I’ll bet He appreciates being second in command.
But today I listened to a CNN interview with B.J. Gallagher, author of If God Is Your Co-pilot—Switch Seats. I have not read her book, so I can’t recommend it just yet. But as soon as I do, I will give you my opinion.
The concept, however, is the key point. God needs to be in control. He needs to be trusted to be the pilot, and we may not even be in the co-pilot seat most of the time.
On January 15th, 2009, U.S. Airways flight 1549 flew into a flock of Canadian geese as they were taking off from LaGuardia Airport in New York City. The co-pilot, Jeffery Skiles was at the controls when they birds flew into the windshield and both engines.
Passengers hearing the loud thumping on both sides of the aircraft were aghast as they watched momentary flaming exhaust pouring from both engines, followed by complete silence. They were without power at only 3000 feet.
At that moment, Captain Chesley B. Sullenberger, a former fighter pilot with the United States Air Force, and acclaimed glider pilot issued a two-word command that defined everything. He said simply, “My airplane” as he placed his hands on the controls.
First officer Skiles did not question or doubt his captain.

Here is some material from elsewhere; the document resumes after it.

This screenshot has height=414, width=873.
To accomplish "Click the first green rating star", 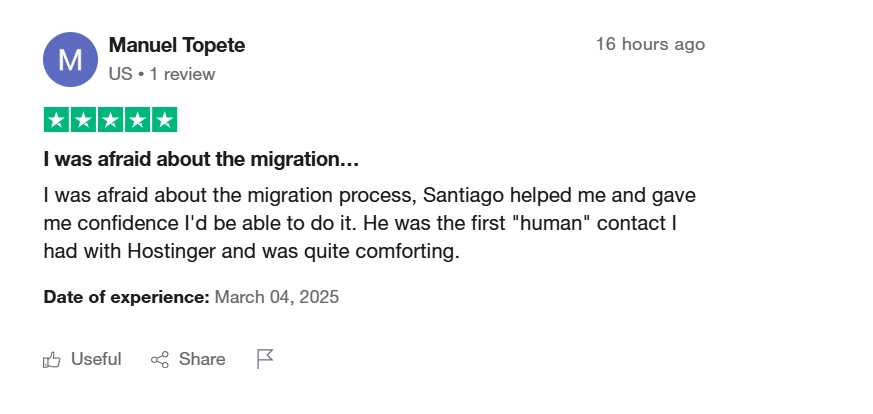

In response he took his own hands from the controls and raised them, signifying that he had relinquished control of the plane to the man in charge.
Ninety seconds later, Captain Sullenberger notified his crew to brace for impact as he set the unpowered Airbus 320-214, with 150 passengers on board, onto the icy waters of the Hudson River.
Immediately, holes torn in the underbelly of the fuselage began to pour water into the rear of the cabin as three flight attendants scrambled to help passengers out of the plane onto the wings.
With a wind chill of 20 degrees and water temp of 36 degrees, hypothermia was a concern, but they had no choice.
As the passengers were being helped into rescue boats that began arriving within four minutes of the crash, Captain Sullenberger was in the back of the plane, searching the freezing waters for anyone that may still be trapped.
Before he agreed to exit the plane to safety, he insisted on checking one more time to be certain they weren’t leaving anyone behind, and would not leave until everyone else was rescued.
In my own life, there have been many times that I have been in control—or so I thought, only to find myself suddenly in a crisis I never saw coming, heading for the ground with no hope of survival.
The question is, when Jesus says to me, “My Airplane”, am I as smart as First Officer Skiles, or do I say, “No thanks–I got this”?